I'd like to prove the following, to well define homotopy classes and essentialy work with the most useful space, (i.e being able to switch between $(I,\partial I)$ and $\mathbb{S}^1$):
Lemma : A continuos map $f: (X,A) \longmapsto (Y \star)$ into a pointed space induces a pointed map $\bar{f} : X/A \longmapsto Y$. This assignment $f \to \bar{f}$ induces a bijection $[((X,A)),((Y \star))]\simeq[X/A,Y]^0$.
I was able to prove the first part of the Lemma but I don't understand the symbol $\simeq$. Here denotes an homeomorphism or just bijection?
The hint to prove the Lemma is the following Proposition which I don't know how to use in order to prove the Lemma :
Proposition : Let $p: X \longmapsto Y$ be a quotient map.
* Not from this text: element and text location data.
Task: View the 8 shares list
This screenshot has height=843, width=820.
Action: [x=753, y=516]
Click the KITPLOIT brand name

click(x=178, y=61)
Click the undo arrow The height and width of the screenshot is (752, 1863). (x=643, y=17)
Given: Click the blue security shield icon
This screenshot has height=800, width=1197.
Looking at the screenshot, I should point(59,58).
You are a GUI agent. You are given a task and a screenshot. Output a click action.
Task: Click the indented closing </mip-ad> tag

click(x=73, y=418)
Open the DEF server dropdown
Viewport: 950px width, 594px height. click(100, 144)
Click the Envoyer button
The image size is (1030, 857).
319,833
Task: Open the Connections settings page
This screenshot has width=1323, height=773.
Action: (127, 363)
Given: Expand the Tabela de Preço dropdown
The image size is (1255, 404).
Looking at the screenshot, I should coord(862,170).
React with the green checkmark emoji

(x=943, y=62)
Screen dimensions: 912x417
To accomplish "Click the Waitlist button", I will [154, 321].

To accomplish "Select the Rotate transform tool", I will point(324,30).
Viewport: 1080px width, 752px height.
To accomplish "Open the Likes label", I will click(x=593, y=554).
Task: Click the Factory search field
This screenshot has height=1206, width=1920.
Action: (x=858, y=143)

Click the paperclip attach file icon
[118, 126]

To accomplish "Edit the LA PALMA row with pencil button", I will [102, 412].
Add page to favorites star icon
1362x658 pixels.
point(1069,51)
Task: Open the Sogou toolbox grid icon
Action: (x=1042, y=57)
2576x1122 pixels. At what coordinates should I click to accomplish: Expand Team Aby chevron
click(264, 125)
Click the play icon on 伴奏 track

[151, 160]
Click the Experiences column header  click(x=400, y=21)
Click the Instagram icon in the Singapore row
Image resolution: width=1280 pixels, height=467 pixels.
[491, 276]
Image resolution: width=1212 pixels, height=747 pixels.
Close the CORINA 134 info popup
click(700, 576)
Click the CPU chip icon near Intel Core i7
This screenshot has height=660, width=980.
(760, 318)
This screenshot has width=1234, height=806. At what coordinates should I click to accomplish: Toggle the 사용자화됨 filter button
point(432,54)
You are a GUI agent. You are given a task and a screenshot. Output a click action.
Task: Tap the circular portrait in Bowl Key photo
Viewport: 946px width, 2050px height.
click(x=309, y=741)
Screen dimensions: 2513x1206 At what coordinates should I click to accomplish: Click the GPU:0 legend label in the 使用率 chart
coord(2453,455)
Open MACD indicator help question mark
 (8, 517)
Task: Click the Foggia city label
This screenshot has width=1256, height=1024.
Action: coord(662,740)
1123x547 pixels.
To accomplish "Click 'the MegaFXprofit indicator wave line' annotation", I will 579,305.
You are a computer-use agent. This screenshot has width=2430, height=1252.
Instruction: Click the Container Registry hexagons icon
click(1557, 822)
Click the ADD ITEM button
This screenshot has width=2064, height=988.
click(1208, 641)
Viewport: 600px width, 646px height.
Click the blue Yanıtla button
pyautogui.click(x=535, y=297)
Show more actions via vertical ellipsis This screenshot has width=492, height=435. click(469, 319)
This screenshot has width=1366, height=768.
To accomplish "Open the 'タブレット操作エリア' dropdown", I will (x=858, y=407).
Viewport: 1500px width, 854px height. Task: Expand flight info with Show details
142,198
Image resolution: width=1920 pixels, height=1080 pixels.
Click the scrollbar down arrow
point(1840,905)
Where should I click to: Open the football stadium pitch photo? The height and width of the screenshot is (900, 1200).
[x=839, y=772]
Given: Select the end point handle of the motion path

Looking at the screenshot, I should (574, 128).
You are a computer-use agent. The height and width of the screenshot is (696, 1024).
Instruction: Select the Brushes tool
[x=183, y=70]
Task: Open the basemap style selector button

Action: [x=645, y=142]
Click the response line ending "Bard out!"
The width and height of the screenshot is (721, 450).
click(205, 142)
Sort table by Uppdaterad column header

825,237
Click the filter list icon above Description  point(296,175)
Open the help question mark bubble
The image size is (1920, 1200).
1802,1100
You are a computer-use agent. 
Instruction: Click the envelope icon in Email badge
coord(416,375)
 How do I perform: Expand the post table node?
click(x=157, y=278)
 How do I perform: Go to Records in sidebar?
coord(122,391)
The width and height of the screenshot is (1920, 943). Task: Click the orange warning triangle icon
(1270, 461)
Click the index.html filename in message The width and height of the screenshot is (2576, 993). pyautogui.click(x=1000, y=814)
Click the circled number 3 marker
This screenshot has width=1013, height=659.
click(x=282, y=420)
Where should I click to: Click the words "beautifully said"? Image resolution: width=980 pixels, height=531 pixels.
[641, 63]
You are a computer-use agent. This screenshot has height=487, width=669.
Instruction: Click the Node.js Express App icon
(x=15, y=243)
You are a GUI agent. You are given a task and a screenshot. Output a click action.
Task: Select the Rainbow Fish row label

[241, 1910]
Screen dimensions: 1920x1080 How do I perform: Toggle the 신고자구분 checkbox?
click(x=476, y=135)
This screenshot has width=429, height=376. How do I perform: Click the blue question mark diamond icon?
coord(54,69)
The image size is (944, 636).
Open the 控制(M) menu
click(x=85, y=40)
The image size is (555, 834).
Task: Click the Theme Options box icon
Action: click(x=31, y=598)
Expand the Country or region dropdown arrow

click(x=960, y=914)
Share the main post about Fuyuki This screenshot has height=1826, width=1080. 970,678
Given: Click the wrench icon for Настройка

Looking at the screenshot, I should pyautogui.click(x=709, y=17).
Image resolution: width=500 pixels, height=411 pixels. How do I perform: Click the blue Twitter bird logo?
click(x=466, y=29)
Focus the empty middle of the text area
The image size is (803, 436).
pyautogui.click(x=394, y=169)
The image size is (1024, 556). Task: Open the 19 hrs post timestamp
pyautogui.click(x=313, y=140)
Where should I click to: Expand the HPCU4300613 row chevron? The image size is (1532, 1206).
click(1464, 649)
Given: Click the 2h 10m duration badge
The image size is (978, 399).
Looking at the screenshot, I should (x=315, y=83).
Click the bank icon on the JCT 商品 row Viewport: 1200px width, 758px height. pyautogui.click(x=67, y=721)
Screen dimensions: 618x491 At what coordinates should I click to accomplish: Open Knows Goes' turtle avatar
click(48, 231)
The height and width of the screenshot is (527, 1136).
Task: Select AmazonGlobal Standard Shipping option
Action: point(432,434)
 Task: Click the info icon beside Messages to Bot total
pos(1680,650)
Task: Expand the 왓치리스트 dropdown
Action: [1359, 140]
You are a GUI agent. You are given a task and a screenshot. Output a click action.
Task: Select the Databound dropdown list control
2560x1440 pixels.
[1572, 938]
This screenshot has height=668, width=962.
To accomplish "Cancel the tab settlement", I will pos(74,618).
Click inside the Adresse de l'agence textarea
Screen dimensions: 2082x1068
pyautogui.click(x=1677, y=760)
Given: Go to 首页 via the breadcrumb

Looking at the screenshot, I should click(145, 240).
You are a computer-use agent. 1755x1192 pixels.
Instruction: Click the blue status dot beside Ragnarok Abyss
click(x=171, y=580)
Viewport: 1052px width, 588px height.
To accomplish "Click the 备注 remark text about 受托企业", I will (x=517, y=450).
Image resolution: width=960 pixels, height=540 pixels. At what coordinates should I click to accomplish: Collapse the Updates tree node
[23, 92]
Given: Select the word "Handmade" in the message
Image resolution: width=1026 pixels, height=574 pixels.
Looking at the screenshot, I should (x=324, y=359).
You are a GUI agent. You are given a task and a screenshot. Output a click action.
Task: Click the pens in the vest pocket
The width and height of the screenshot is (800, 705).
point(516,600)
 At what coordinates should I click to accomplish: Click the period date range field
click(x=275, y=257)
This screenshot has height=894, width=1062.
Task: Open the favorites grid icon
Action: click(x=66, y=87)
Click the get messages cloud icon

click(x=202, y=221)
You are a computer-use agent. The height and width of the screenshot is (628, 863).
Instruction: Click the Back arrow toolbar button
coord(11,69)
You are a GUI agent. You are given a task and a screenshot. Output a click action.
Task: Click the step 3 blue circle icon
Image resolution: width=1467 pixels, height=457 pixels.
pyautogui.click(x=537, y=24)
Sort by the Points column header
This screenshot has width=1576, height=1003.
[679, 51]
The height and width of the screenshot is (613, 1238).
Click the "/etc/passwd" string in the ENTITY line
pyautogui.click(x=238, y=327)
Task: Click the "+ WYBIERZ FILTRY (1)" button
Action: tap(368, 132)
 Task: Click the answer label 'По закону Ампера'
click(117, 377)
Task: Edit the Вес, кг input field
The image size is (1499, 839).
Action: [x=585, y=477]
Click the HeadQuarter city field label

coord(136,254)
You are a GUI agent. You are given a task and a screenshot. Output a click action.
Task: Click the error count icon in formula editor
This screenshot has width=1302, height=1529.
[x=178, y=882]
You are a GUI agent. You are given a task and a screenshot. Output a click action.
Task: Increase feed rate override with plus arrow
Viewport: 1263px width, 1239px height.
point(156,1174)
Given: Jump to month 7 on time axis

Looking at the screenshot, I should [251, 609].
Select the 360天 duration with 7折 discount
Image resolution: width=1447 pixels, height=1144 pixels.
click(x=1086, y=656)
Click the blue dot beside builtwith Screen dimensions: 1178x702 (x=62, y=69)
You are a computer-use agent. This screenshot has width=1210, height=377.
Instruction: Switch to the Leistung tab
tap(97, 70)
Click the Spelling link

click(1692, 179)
Suppose $H_t:Y \longmapsto Z$ is a family of set maps such that $H_t \circ p$ is a homotopy. Then $H_t$ is an homotopy.
Any help or reference on the proof of both statemente would be appreciated.
It denotes bijection.
Let $p : X \to X/A$ denote the quotient map. Define $$p^* : C(X/A,*) \to C((X,A),(Y,*)), p^*(f) = f \circ p .$$ Here $C$ denotes the set of continuous maps of pairs. Note that $C((U,u_0), (V,v_0))$ is nothing else than the set of basepoint-preserving maps.
Clearly $p^*$ is a bijection; this is due to the fact that that $p$ is a quotient map. Simply note that each $\phi : (X,A) \to (Y,*)$ has the property $\phi(A) = *$ so that it induces a unique $\bar \phi : X/A \to Y$ such that $\bar \phi \circ p = \phi$. This map has the properyt $\phi(*) = *$.
Clearly $p^*$ maps homotopic maps to homotopic maps, i.e. induces $$p^* : [(X/A,*),(Y,*)] \to [(X,A), (Y,*)], p^*([f]) = [p^*(f)] .$$ This map is surjective by definition. Now let $p^*([f_0]) = p^*([f_1])$. This means that there exists a homotopy of pairs $H : (X,A) \times I = (X \times I, A \times I) \to (Y,*)$ such that $H_0 = f_0, H_1 = f_1$. It has the property $H(A \times I) = *$. It is well-known that $p \times id_I : X \times I \to (X/A)\times I$ is a quotient map. Hence $H$ induces a unique $\bar H : (X/A)\times I \to Y$ such that $\bar H \circ(p \times id_I) = H$. Clearly $\bar H$ is a homotopy from $f_0$ to $f_1$. That is, $[f_0] = [f_1]$ which proves that $p^* : [(X/A,*),(Y,*)] \to [(X,A), (Y,*)]$ is a bijection.